In his book Profit First, Mike Michalowicz says that business owners should try to increase efficiency everywhere they can. Michalowicz recommends three mindsets to accomplish this: 1) don’t just think small, 2) solve a unique problem well, and 3) push sales after you adopt an innovation.

Here’s how to improve business efficiency, according to Michalowicz.

Making Your Business More Efficient

Michalowicz explains that, in addition to cutting expenses, you should also improve your business by increasing efficiency everywhere you can. In this article, we’ll cover his advice on how to improve business efficiency by seeking innovation and focusing on your most profitable services and clients—all of which is in service of specializing in what your business does best and getting even better at it.

Search for Innovation

To make your business more efficient, you should always be looking for ways to improve via simplification, organization, and innovation. With the Profit First method, your limit on expenses forces you to find ways to do more with less. In other words, you’ll look for ways to earn more profit while using less time and money. (Shortform note: You might be wondering why working with less will help you be more creative. According to creativity coach Coleen Chandler, constraints like limited money spark creativity because they force us to approach problems in ways we aren’t used to, and being in new situations helps us think of new ideas.) 

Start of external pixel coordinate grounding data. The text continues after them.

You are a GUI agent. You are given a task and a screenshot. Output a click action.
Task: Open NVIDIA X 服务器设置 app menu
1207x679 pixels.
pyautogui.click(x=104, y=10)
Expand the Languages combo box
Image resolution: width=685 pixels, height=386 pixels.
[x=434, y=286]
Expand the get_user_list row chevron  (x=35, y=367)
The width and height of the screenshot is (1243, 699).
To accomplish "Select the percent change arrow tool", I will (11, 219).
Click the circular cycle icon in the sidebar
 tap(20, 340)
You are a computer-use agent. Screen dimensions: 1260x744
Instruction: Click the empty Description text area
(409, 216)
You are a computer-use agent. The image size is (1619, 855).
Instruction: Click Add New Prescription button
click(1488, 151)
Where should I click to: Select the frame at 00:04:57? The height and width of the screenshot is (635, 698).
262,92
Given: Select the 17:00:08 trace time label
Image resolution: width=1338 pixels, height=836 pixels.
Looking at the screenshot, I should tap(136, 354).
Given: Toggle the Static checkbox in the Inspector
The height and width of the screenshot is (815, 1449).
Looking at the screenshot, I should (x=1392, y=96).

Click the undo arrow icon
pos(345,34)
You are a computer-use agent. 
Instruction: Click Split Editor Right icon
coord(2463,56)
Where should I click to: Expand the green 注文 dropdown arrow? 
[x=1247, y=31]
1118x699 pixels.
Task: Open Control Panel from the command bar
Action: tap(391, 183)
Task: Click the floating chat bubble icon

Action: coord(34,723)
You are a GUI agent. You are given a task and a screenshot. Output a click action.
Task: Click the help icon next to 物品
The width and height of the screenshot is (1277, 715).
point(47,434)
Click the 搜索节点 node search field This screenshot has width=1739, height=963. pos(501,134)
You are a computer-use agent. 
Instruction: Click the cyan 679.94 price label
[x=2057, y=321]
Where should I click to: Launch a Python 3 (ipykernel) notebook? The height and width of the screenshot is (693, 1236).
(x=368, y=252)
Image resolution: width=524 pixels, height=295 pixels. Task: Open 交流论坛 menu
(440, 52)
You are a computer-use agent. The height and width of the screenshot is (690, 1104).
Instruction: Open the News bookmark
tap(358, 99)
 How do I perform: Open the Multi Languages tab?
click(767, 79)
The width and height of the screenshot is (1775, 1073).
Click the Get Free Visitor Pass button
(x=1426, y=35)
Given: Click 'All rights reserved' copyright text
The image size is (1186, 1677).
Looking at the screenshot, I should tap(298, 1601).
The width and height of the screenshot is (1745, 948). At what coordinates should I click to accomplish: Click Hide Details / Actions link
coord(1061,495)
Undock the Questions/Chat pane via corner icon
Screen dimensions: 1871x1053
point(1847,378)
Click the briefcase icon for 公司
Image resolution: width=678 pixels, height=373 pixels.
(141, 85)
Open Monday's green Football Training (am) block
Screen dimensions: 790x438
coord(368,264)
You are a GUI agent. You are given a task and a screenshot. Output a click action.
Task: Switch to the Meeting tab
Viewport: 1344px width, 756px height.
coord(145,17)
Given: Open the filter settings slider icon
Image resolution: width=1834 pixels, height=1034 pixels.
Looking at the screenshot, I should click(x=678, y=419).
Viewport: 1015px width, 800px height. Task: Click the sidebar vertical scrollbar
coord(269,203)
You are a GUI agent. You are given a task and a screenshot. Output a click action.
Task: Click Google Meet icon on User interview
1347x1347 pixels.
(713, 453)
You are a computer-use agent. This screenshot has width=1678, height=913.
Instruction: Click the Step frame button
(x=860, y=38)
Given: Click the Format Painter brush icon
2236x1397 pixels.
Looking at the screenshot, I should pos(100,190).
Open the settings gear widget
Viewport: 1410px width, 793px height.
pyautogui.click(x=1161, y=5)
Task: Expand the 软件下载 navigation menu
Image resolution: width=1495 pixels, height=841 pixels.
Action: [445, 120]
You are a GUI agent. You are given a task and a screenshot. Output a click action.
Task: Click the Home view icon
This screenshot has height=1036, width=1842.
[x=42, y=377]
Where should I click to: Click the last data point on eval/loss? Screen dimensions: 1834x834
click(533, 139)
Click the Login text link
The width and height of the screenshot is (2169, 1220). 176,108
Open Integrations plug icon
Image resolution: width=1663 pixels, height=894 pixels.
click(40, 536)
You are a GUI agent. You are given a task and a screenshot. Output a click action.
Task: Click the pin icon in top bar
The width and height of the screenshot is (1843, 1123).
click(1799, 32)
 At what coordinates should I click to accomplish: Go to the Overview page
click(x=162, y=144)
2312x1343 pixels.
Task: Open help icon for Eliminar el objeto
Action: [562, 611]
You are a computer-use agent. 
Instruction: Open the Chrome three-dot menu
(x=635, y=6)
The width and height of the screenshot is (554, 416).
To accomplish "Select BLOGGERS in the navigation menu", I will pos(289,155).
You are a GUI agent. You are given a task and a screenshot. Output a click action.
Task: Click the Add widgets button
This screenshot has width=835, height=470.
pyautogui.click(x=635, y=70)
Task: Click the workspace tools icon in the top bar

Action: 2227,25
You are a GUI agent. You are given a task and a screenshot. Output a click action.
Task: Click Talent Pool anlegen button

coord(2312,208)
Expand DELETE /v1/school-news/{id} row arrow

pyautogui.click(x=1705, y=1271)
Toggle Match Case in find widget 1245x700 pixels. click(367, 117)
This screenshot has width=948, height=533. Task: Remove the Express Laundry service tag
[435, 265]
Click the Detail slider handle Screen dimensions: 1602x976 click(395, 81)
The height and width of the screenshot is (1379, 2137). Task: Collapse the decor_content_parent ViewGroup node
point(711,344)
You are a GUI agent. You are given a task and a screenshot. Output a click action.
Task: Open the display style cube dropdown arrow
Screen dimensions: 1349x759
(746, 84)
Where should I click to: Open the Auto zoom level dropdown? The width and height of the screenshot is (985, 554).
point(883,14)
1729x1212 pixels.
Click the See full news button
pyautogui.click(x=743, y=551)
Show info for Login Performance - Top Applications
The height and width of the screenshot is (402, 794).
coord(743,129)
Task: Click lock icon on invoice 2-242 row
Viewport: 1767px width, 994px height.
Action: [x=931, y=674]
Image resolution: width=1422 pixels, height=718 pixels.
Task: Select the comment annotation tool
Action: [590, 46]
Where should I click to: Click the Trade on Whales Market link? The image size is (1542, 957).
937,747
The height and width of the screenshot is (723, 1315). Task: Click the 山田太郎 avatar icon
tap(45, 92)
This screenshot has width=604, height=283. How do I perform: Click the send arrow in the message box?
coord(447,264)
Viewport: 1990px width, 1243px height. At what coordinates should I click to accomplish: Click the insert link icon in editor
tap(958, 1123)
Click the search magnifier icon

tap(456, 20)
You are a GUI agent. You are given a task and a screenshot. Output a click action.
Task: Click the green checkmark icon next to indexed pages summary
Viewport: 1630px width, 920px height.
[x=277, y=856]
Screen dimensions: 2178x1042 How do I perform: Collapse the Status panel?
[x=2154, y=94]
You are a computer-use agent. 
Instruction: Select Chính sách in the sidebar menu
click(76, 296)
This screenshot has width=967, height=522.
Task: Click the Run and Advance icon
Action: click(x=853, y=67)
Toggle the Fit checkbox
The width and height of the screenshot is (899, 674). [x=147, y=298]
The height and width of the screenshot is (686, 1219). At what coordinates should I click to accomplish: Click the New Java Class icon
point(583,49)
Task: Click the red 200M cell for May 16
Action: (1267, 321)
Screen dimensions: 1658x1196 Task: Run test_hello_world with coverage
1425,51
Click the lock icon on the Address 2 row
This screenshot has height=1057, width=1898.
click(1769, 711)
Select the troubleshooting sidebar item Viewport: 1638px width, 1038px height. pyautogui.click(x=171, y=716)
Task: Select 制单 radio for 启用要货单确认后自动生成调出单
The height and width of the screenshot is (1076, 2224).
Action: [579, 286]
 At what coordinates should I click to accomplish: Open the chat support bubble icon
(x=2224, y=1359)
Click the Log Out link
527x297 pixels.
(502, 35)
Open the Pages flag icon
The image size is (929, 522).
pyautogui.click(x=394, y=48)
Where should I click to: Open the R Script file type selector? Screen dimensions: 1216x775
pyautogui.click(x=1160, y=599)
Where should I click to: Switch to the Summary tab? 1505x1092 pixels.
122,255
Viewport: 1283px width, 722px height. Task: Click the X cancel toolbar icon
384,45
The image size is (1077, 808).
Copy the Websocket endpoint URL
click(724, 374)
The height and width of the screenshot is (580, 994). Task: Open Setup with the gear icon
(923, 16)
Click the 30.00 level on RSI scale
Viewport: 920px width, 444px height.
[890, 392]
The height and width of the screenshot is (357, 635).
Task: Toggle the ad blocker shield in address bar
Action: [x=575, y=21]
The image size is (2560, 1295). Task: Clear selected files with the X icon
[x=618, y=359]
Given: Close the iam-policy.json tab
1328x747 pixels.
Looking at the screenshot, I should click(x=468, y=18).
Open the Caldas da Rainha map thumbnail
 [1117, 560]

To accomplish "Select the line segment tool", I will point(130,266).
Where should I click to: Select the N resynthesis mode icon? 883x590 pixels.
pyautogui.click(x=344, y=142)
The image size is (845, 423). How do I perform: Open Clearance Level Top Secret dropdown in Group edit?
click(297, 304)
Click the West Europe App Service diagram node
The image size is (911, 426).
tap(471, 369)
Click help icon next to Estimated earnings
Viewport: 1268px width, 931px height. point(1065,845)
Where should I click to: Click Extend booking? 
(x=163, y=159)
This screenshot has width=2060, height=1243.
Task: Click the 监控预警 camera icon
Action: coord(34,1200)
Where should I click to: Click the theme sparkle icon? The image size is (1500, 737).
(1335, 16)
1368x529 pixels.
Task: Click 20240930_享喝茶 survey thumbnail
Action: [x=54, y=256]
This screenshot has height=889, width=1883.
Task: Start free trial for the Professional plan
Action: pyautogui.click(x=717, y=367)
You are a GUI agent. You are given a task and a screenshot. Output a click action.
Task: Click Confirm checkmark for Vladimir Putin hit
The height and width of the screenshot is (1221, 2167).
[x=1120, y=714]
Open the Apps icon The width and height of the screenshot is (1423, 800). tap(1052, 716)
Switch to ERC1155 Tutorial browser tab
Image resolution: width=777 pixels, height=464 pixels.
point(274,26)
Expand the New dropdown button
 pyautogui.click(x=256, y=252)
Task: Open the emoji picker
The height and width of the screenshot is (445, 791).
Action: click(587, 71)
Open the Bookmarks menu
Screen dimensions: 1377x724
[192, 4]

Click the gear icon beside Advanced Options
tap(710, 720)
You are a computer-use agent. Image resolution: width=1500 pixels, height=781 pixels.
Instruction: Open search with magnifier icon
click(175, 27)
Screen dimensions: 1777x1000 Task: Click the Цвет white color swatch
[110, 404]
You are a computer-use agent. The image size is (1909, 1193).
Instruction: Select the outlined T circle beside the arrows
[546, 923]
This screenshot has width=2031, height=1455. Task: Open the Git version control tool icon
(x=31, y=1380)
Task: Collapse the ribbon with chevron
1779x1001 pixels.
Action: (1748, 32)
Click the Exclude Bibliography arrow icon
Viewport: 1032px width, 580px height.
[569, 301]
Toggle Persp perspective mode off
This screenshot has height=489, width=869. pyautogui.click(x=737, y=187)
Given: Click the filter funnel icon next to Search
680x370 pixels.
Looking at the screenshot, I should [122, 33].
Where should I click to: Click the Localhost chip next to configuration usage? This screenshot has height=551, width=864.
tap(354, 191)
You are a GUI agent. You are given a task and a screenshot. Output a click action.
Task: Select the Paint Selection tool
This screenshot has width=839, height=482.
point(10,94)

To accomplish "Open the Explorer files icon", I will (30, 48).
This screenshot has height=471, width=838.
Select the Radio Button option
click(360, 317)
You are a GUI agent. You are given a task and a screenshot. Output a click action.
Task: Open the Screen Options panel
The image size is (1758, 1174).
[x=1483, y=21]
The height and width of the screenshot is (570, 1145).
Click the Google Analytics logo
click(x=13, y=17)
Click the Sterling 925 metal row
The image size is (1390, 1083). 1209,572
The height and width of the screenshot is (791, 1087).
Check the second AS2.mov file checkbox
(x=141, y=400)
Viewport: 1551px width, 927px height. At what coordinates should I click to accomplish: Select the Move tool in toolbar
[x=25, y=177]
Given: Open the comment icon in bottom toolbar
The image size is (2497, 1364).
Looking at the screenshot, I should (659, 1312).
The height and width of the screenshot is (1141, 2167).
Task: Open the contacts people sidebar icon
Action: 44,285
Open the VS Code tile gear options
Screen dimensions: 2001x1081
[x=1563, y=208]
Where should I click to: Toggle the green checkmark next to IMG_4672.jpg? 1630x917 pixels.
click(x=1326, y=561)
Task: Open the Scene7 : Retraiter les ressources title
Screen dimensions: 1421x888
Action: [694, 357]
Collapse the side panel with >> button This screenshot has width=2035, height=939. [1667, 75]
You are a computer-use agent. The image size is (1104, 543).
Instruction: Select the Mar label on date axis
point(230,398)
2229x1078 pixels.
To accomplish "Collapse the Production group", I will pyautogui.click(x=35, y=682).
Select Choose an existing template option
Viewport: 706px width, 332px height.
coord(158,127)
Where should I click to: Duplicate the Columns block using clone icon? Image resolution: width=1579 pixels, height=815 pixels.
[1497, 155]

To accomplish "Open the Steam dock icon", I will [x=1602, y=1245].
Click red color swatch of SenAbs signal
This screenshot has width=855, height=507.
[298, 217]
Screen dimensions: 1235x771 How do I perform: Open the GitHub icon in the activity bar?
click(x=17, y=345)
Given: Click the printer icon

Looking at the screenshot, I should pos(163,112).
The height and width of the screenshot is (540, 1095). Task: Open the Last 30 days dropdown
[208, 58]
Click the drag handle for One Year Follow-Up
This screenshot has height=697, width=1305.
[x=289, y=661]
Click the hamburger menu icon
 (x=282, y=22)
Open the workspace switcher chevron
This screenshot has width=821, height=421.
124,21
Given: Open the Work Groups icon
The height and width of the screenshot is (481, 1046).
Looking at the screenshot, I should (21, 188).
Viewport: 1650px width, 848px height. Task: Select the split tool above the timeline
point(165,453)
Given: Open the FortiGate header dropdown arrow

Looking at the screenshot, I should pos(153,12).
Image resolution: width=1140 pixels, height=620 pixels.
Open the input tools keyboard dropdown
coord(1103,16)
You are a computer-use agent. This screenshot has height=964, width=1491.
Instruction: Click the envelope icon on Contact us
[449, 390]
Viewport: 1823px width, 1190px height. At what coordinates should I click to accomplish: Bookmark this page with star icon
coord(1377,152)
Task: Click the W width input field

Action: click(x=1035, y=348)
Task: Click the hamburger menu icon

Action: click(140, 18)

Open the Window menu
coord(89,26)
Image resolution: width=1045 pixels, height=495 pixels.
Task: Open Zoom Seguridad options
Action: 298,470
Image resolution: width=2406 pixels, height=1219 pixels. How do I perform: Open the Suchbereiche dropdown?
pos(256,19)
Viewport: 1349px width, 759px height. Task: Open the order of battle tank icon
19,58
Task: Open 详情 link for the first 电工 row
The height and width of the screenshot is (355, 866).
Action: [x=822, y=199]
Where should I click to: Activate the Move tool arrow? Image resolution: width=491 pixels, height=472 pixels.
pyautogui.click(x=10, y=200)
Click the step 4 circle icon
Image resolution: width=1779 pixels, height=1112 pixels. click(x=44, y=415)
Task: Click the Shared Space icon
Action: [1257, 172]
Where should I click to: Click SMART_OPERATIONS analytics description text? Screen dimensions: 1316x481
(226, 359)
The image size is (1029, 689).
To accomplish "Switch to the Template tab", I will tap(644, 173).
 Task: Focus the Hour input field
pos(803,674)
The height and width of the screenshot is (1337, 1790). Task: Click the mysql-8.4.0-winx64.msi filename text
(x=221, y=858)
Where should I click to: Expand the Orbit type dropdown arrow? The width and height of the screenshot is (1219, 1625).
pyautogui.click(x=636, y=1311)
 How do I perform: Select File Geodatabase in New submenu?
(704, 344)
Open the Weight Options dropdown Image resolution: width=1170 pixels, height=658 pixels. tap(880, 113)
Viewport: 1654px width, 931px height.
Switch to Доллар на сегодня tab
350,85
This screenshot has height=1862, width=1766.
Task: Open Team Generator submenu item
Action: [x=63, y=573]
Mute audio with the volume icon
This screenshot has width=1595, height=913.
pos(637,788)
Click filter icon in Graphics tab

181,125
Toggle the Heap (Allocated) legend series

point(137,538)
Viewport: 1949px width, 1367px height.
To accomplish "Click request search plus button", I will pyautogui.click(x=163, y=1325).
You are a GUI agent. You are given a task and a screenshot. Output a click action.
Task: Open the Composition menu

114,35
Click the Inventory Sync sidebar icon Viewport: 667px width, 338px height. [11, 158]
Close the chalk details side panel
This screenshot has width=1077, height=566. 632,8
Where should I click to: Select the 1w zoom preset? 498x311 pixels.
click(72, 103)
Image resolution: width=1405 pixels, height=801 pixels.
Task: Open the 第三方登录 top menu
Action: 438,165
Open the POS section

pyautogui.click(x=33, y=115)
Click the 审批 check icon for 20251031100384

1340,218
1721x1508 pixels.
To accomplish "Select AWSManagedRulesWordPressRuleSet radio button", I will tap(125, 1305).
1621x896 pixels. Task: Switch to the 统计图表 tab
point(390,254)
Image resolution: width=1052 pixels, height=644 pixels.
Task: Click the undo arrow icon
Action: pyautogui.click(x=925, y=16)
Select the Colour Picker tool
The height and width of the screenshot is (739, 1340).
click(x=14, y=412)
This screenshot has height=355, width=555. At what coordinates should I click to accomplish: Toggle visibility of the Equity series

Mindset #1: Don’t Just Think Small

Most ways you can innovate or improve your business come from questioning your assumptions about how your business has to run. These kinds of assumptions are in every part of a business: how your employees should do their work, how your product should be made, and how you should find new clients. By questioning each of your assumptions, you might find that one isn’t actually the best way to run your business, and that you can innovate on it to save money. 

In other words, don’t just think about little ways to save a few dollars here and there—consider how you might change major parts of your business to increase profitability. Larger parts of your business rely on many more assumptions and will increase efficiency a lot more if innovated upon.  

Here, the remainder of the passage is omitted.